Catrin Menai was awarded the TI.M.E (Tlysau Mynydd Eryri) residency project based in Eryri with Plantlife.
This residency aimed to highlight alpine species as enigmatic treasures and to explore the relationship between the mountains, their species, and the diverse communities that live within them or in sight of them.
It particularly focused on young people, people from the LGBTQIA+ community, and those working at and visiting Ysbyty Gwynedd, the main hospital in Bangor, to explore how access to the mountain environment, or lack thereof, can impact physical and mental health.
There Are Some Beetles (2025) is a process-led film that traces a series of correspondences—with a mountain, with those who live in its orbit, and with the rare alpine plants and invertebrates that teeter on the edge of visibility, under threat of extinction.
Together, these fragments come together to form a sense of wholeness, a sense of time; assembled from loose, interconnected parts.
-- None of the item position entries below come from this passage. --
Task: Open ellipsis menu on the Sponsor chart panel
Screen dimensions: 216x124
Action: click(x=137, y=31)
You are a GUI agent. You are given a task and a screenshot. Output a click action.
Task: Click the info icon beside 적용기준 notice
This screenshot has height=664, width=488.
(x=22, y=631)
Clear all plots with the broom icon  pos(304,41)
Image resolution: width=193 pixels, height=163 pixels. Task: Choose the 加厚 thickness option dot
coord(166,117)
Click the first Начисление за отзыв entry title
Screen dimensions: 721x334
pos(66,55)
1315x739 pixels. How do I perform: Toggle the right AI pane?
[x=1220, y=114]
During her residency with The Mountain Jewel Project in Eryri, Catrin explored different forms of translation—experimenting with how knowledge might be shared with and through the community.
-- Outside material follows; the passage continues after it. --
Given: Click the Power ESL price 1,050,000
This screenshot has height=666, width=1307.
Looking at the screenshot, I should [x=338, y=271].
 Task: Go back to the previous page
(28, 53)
As part of this process, she collaborated with the botanist Robbie Blackhall-Miles, alongside several other creative practitioners. The artist Sarah Boulton reimagined moments and overheard fragments from the mountains and communities Catrin engaged with—capturing traces of place and voice. These impressions were then distilled into a series of poetic sentences, that were in turn translated by Esyllt Angharad Lewis, and passed on to the dancer Misa Brzezicki, who performed them back into the glacial cirque of Cwm Idwal during winter time.
Gwen Sion composed an accompanying soundtrack, layering the voices Catrin had gathered around Yr Wyddfa, in collaboration with Lowri Hedd of Gwyrddni. Within this film work the voices of the community begin to form an ecosystem—a mountain of shared thought. How far can a thought travel? What shifts when knowledge is passed from one person to another, across bodies, across landscapes? The Snowdon Rainbow Beetle traps and redirects wavelengths of light, appearing different from different angles- refusing fixity in our eye.
Thinking through the beetle, we are invited to consider knowledge not as fixed, but as refracted—bent and reshaped by each new perspective.